Exodus Away from U.S. Dollar On?

Fundamentals That Once Supported Greenback Damaged“Michael, you don’t know what you are talking about.” That’s pretty much what I was told back in 2005 and 2006 when I was warning extensively that the U.S. housing market would collapse.

When a boom in any form of investment is going on, and millions of people are participating in that boom, it’s hard to convince people the boom is about to bust. At a certain point, we start hearing that old saying “it’s different this time,” which means people simply don’t believe the boom will end. They try to legitimize it.

But like all booms, the bust did happen. The housing market went bust big-time, and we all know what happened after that.

Today, there’s another asset class that is booming, that investors large and small are literally running to. No, I’m not talking about the stock market (it’s already in bust mode). I’m talking about the greenback, the good old U.S. dollar.

In recent days, and despite trillions of dollars in new money created by the Federal Reserve, the U.S. dollar has gained traction as investors search for safety amid the collapsing emerging markets.

Personally, I think investors are wrong to find security in the U.S. dollar. In fact, I see its days as the leading currency of the world being numbered.

But the fundamentals that make the dollar a “safe haven” are damaged. Aside from the fact the Federal Reserve has printed trillions in new money and the government continues to take on never-to-be-repaid debt daily, central banks around the world are reducing the amount of the reserves they keep in U.S. dollars.

Please look at this chart:


In the chart above, I have plotted the U.S. dollar as a component of the total foreign exchange reserves at central banks around the world, from the first quarter of 2000 to the third quarter of 2013. The chart clearly shows central banks have been reducing the amount of U.S. dollars they hold. In the first quarter of 2000, total foreign exchange reserves in U.S. dollars were 55%. In the third quarter, they accounted for only 33%.

But this isn’t the only phenomenon that gives me cause for concern over the U.S. dollar. Momentum is growing for further distancing of central banks from the U.S. dollar.
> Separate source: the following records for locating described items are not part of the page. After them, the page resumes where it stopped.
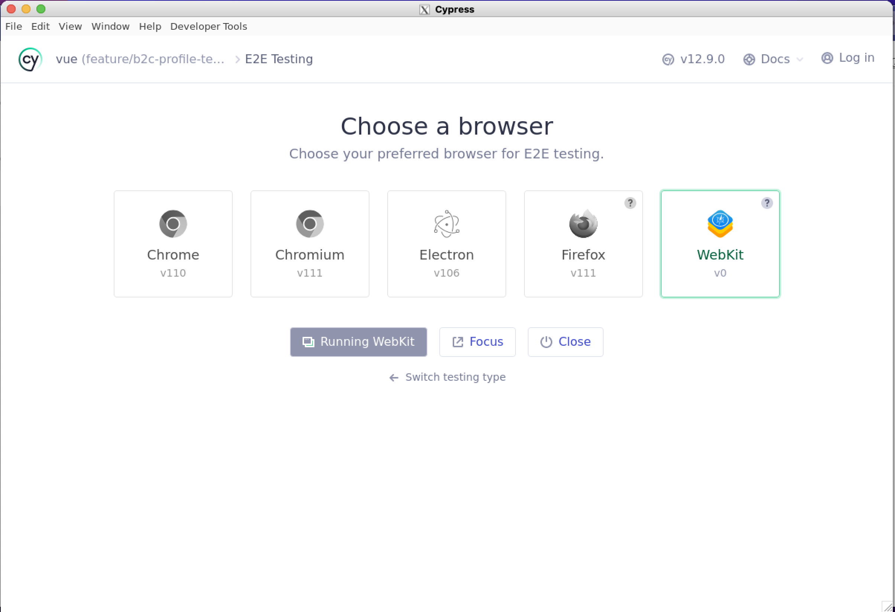Screen dimensions: 895x612
Task: Click the Running WebKit status button
Action: (x=358, y=342)
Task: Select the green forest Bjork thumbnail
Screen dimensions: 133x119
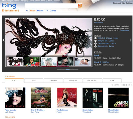Action: (x=32, y=61)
One example of this: former chief economist of the World Bank Justin Yifu Lin told a Brussels-based think tank, Bruegel, that “The dominance of the greenback is the root cause of global financial and economic crises… The solution to this is to replace the national currency with a global currency.” (Source: “Replace dollar with super currency: economist,” China Daily, January 29, 2014.)
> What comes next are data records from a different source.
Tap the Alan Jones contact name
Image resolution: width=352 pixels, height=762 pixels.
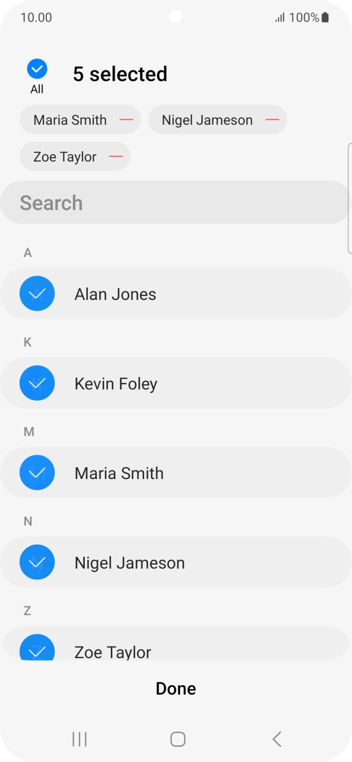point(115,294)
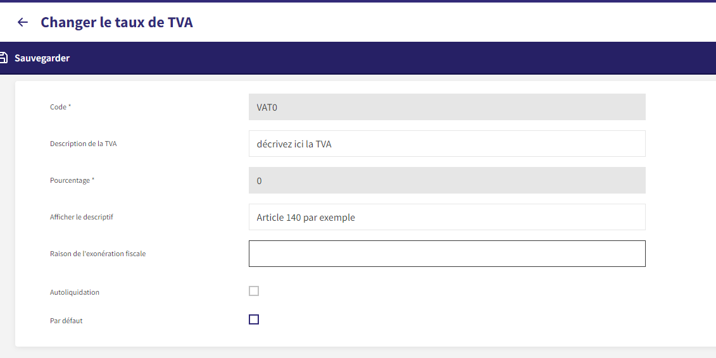Click the "Afficher le descriptif" label
Viewport: 716px width, 358px height.
[81, 217]
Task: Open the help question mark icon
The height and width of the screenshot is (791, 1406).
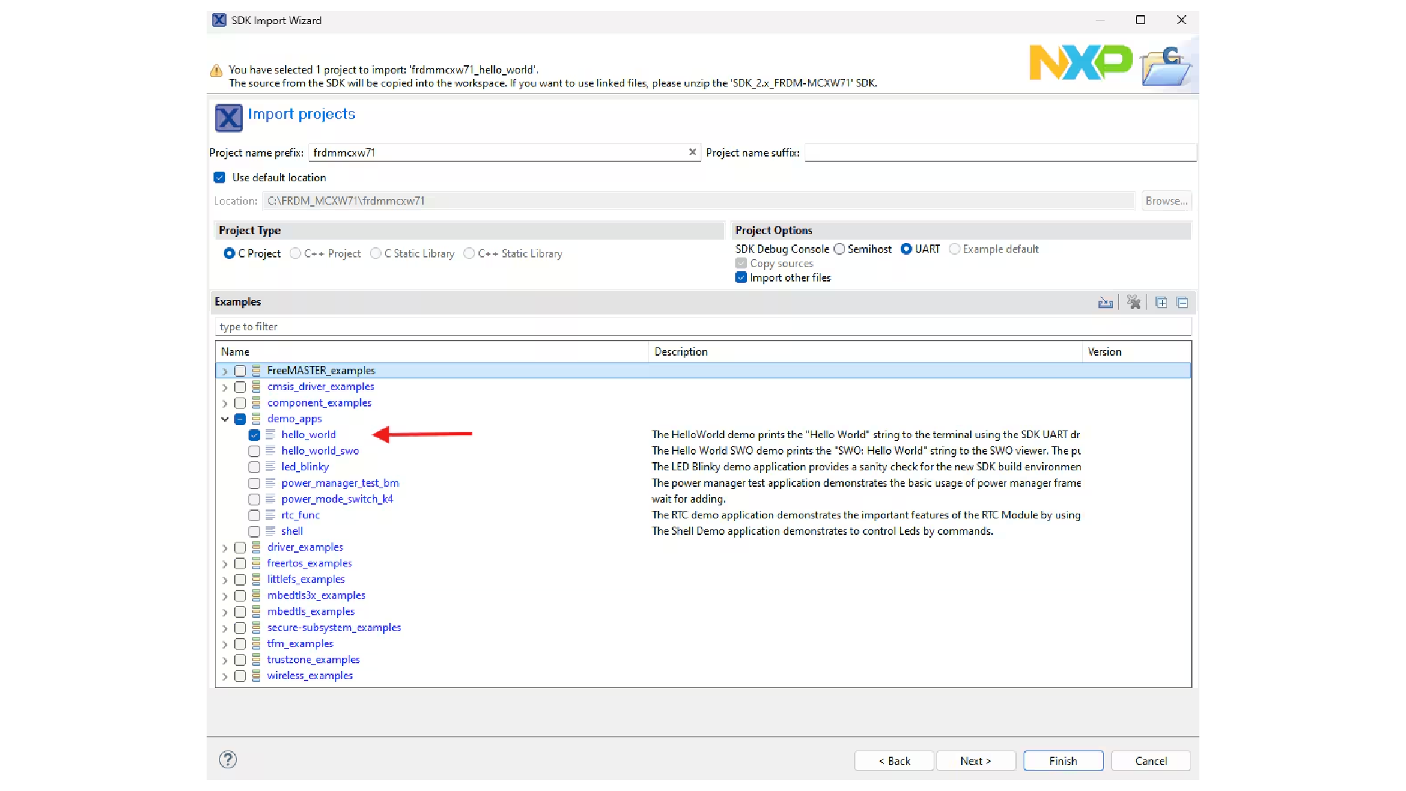Action: click(228, 759)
Another example of “taking the focus off” the U.S. dollar is the rise of virtual currencies like the Bitcoin; it may never become a mainstream currency, but it’s certainly interesting to see a rush towards it.
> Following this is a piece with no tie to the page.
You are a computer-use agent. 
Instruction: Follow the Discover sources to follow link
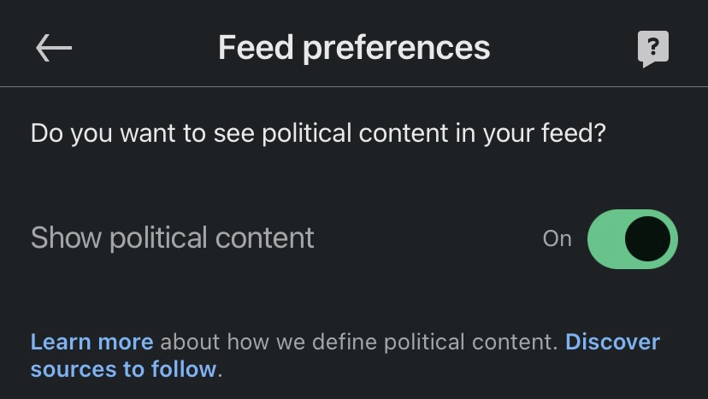click(612, 343)
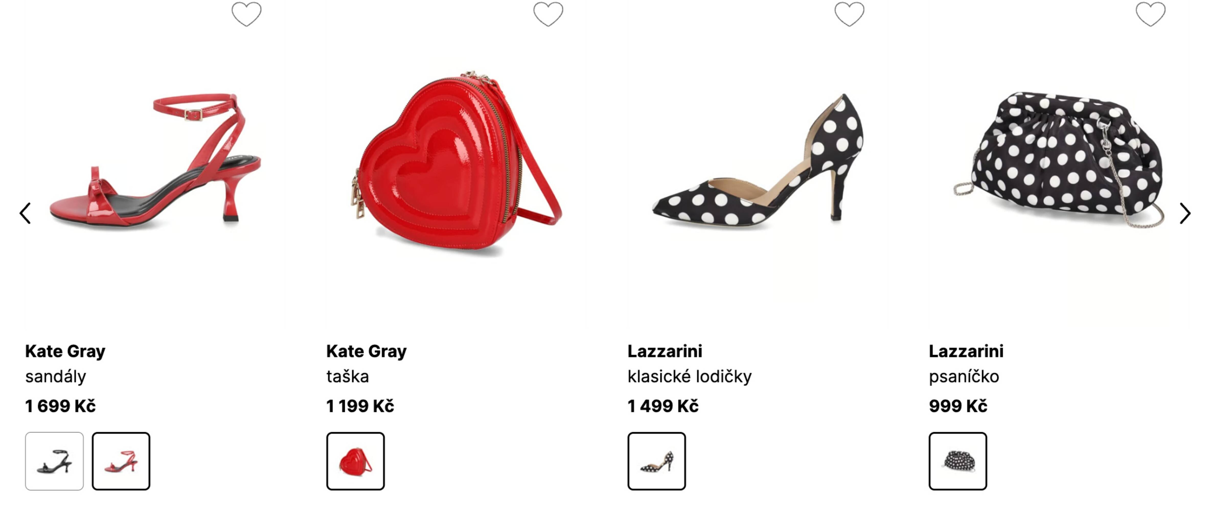
Task: Pick polka dot pump variant thumbnail
Action: click(657, 461)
Adding to the concern over the U.S. dollar, the U.S. government continues on in its reckless spending ways. Recently, Congress and the House passed a bill that essentially raises the national debt limit another $1.1 trillion. Basic economics tell us the higher the national debt goes; the weaker the U.S. dollar becomes.

Dear reader, I don’t mean to scare you in any manner; but the fragile state of the U.S. dollar is something you need to be aware of. As the U.S. dollar loses its reserve currency status, which is a process that will take some time, your money will buy even less. In other words, a return to inflation is in the cards for the U.S. economy according to this economist.